- Recorded information -
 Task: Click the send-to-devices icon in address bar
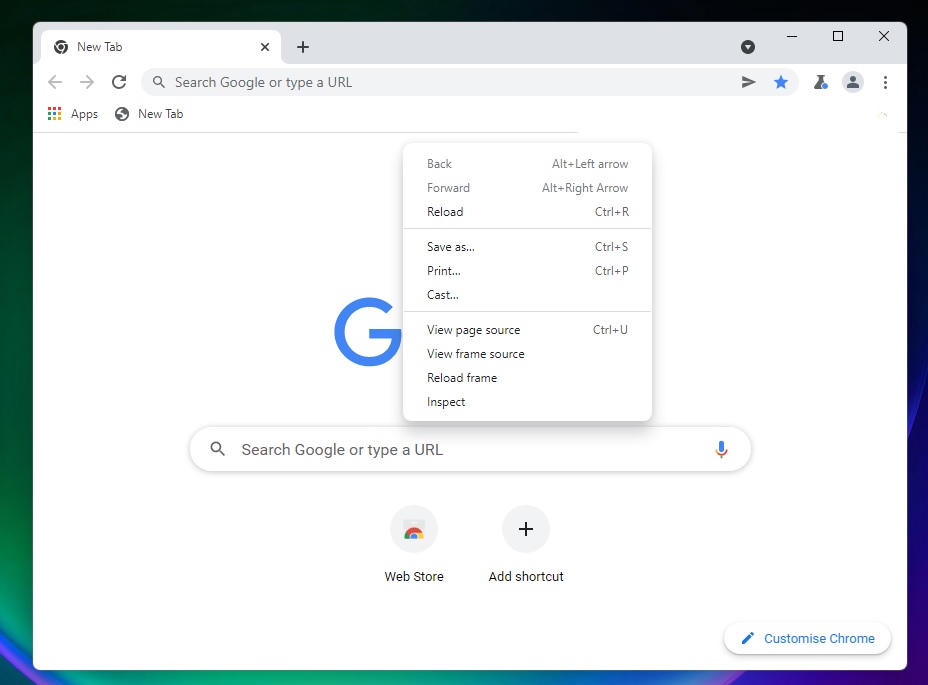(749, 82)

--

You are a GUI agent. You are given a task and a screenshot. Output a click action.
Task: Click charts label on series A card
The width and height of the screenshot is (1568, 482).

- What is expected -
Return only the number of lines in the listing that contain the string "screenshot".

- Response box -
2